Simitis’s critics on the right and left did their best to discredit his legacy, highlighting a dubious debt swap concluded as an effort to boost debt numbers after the country joined the eurozone.
Finally, determined opposition from his own party, including trade union leaders, to pension reform in 2001 fatally weakened Simaitis’s administration. He decided to resign from his party post and not contest the 2004 election, five months before the Olympics, rather than face certain defeat from the Conservatives.
George Papandreou, son of the Socialist Party’s founder, succeeded him as party leader and in 2008 expelled Simitis from the PASOK parliamentary group after a clash between the two over policies, including Papandreou’s decision to hold a referendum on the Treaty of Lisbon. Proposal was also included. Simitis left parliament in 2009, but not before issuing a warning that fiscal mismanagement would bring the country under the protection of the International Monetary Fund, which would impose harsh austerity.
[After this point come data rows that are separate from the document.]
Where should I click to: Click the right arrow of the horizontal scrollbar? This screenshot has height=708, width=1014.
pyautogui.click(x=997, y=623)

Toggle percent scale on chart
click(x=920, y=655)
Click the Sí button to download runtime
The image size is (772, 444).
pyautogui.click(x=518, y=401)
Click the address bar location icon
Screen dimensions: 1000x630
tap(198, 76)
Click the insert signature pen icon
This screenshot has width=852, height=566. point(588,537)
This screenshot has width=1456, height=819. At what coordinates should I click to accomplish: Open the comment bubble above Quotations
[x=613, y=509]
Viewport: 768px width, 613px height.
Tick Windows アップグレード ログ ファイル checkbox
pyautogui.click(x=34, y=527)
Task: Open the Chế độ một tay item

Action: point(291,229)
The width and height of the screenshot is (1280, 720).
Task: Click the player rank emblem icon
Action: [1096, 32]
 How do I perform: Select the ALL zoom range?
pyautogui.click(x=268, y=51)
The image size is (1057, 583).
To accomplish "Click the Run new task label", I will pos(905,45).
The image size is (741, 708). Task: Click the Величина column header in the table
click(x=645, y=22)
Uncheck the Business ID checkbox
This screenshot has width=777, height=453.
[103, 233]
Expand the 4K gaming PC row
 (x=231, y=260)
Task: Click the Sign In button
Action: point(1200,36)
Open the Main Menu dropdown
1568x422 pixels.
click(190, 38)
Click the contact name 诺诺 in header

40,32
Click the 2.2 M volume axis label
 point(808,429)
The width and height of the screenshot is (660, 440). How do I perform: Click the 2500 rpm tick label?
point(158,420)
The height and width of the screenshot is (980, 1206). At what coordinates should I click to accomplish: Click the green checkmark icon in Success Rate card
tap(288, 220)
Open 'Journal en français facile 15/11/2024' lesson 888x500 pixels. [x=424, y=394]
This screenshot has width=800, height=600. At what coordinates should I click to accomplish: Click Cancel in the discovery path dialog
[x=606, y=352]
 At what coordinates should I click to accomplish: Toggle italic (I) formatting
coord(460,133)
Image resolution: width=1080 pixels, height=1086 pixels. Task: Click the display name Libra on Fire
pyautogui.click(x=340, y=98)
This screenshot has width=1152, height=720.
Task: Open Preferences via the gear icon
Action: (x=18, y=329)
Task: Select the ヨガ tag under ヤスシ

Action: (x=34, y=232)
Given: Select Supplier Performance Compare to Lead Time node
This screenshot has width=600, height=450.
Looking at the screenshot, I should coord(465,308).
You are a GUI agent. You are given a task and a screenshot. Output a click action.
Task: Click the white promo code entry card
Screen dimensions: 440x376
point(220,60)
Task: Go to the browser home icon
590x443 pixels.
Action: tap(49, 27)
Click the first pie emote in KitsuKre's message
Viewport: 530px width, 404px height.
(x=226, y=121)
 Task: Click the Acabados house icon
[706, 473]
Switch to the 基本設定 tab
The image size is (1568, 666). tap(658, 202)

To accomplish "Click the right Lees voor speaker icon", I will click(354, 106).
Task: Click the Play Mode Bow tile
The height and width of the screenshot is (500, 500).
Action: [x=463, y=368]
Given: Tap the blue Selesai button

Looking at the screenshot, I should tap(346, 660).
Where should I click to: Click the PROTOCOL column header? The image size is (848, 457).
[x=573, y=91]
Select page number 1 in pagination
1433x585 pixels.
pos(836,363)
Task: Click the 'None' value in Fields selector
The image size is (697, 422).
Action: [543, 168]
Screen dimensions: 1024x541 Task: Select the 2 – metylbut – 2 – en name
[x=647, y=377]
In the end, it was the IMF, together with the EU, that imposed a harsh regime on a bankrupt country in 2010.
Kostas Simitis was born on 23 June 1936, the younger son of two politically active parents. Her lawyer father Georgios was a member of the left-leaning resistance “government” during the German occupation and her mother, Fani, was an active feminist.
Simitis studied law at the University of Marburg in Germany in the 1950s, and economics and politics at the London School of Economics in the early 1960s. He later taught law at the University of Athens. His elder brother Spiros, who died in 2023, was a renowned legal scholar in Germany who specialized in data security.
Simitis is survived by his wife of 60 years, Daphne, two daughters and a granddaughter.